– No soy de la jefatura local, señora, soy de New Scotland Yard.
– ¿Qué sección?
Gemma no esperaba una pregunta tan entendida.
– C1, homicidios.
La señora Leveson-Gower se quedó muy quieta, y Gemma casi pudo oír los engranajes que encajaban en su cerebro.
– No hablará usted con mi hijo sin la presencia de nuestro abogado. -Se levantó y se dirigió hacia la puerta mientras hablaba por encima del hombro-. Puede usted llamar y pedir una cita en su…
– ¿Estás decidiendo algo por mí, mamá? No creo que haga falta.
El hombre entró en la habitación tan oportunamente que Gemma estuvo segura de que había estado escuchando al otro lado de la puerta. Sonrió a Gemma y mostró unos dientes uniformes y blancos; entonces volvió de nuevo la atención hacia su madre.
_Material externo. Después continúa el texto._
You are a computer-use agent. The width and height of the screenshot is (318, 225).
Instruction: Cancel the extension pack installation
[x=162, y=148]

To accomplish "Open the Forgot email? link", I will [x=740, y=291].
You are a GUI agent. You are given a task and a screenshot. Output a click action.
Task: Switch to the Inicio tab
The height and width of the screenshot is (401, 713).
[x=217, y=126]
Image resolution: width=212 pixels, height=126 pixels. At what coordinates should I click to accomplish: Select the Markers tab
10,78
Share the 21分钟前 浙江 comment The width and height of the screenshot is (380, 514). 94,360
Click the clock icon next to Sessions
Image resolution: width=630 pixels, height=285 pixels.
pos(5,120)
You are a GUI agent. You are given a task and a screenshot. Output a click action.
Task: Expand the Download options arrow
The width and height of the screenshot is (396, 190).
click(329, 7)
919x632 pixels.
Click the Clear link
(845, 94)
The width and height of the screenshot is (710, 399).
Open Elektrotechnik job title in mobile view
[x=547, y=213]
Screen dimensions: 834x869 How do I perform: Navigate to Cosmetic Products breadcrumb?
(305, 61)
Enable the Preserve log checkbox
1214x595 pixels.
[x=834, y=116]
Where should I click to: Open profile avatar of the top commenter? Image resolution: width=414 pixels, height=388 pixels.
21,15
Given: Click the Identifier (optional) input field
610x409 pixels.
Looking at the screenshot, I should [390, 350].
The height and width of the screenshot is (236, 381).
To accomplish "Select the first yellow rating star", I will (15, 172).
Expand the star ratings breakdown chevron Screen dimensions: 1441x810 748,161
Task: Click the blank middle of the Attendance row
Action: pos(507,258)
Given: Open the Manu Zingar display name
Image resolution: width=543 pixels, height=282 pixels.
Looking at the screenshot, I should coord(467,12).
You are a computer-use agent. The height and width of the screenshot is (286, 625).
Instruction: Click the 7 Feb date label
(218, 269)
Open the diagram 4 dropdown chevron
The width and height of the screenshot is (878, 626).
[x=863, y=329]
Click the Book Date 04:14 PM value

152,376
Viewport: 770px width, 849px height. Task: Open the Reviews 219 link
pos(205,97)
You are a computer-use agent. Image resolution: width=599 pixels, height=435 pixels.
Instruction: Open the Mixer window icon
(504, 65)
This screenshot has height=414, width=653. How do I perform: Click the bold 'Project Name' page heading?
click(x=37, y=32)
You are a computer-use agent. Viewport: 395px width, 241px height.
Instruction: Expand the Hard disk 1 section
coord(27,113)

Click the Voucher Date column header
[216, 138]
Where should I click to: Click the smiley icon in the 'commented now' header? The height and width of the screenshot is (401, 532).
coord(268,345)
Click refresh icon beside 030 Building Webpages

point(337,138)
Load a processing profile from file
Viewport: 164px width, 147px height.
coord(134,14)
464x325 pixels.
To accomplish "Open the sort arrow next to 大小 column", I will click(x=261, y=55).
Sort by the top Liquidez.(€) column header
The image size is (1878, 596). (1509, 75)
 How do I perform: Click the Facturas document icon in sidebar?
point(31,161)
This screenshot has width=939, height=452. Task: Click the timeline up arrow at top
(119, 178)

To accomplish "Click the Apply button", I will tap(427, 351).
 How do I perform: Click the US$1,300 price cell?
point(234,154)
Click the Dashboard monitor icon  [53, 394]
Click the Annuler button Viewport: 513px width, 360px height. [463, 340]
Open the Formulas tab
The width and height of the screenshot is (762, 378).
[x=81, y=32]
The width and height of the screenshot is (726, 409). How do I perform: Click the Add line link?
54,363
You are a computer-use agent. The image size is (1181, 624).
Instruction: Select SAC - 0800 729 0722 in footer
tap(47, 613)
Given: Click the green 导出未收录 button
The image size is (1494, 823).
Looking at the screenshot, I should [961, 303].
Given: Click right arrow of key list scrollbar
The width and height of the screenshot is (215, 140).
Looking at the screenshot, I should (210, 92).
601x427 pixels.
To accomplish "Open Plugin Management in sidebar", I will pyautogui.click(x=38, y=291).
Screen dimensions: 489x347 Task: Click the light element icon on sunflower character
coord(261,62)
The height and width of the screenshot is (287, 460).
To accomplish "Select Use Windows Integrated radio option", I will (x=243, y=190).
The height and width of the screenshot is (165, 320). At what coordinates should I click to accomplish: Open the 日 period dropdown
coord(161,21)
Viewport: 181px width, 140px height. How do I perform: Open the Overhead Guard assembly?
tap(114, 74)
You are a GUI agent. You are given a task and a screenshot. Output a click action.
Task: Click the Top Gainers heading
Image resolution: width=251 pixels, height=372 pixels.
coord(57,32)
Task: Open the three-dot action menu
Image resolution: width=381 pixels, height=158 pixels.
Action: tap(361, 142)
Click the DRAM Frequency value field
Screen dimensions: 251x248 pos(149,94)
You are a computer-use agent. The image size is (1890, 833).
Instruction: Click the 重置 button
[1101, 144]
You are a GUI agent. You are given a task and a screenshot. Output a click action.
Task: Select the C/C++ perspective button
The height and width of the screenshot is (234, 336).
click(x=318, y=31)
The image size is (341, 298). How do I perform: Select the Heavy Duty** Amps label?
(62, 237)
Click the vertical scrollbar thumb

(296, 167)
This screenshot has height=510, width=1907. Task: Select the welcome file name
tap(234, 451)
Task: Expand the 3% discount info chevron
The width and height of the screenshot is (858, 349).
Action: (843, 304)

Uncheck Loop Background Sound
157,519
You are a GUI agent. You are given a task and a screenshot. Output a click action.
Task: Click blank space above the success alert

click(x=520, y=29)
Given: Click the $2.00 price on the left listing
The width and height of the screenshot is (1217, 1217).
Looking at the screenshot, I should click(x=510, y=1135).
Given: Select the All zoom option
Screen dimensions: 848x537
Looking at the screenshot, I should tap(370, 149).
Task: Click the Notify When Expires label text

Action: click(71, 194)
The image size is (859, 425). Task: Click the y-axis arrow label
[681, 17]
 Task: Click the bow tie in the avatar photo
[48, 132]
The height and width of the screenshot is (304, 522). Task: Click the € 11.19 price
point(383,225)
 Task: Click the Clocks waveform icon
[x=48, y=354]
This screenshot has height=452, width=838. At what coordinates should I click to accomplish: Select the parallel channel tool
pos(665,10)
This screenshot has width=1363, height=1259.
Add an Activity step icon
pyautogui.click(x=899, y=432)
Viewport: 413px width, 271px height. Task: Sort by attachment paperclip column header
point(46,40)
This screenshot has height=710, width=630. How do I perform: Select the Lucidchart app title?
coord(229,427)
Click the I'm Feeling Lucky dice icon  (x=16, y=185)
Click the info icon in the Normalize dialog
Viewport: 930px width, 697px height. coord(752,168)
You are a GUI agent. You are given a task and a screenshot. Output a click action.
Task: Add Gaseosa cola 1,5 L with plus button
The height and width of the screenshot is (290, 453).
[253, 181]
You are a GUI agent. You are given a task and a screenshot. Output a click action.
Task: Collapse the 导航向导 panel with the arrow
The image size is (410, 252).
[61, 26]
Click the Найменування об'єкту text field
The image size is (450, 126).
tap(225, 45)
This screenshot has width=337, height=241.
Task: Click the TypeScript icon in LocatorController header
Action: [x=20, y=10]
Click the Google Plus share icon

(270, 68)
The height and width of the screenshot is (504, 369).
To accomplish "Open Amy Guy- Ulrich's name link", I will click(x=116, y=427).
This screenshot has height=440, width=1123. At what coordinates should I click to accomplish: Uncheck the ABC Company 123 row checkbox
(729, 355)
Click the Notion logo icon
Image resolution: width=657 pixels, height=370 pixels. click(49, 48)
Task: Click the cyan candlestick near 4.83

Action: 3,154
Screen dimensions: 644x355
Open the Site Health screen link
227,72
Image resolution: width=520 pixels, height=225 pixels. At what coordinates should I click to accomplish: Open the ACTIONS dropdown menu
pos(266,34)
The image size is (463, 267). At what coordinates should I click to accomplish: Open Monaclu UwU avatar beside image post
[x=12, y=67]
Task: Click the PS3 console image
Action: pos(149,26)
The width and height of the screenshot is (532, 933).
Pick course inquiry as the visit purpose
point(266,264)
Se miraron en silencio, de un extremo a otro de la extensión de la alfombra blanca, como en un duelo. Luego la señora Leveson-Gower dejó la estancia, sin una palabra ni una mirada hacia Gemma.
Roger, puesto que Gemma no tuvo duda acerca de su identidad, cruzó la habitación y se quedó mirándola con indolencia. A ella se le cerró la boca de golpe. El caradura de Kincaid podía haberla advertido antes de que quedara como una tonta: Roger Leveson-Gower era guapísimo. Se parecía a su madre en el colorido -ella debió de tener el mismo cabello leonado antes de decidirse a teñirse de rubio-, pero en él todas las líneas y los ángulos habían alcanzado la perfección.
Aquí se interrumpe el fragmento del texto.